-- Written problem --
Starting at the line that has "Given: Open the" and stopping after the one that has "[x=28, y=507]", please rewrite those items with "chevron" swapped for "caret" and nothing else altered.

[Pointing records for text and elements]
####################
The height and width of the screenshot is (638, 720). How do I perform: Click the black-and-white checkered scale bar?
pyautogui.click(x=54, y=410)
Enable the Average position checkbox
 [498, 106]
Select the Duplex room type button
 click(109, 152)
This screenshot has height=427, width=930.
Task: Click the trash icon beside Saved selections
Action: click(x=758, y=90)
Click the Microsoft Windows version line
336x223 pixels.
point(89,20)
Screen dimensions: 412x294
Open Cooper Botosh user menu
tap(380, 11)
####################
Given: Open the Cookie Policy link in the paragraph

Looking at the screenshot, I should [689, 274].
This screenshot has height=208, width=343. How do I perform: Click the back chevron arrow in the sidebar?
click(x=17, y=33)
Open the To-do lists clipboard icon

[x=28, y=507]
####################
-- Completed exercise --
Given: Open the Cookie Policy link in the paragraph

Looking at the screenshot, I should [689, 274].
This screenshot has height=208, width=343. How do I perform: Click the back caret arrow in the sidebar?
click(x=17, y=33)
Open the To-do lists clipboard icon

[x=28, y=507]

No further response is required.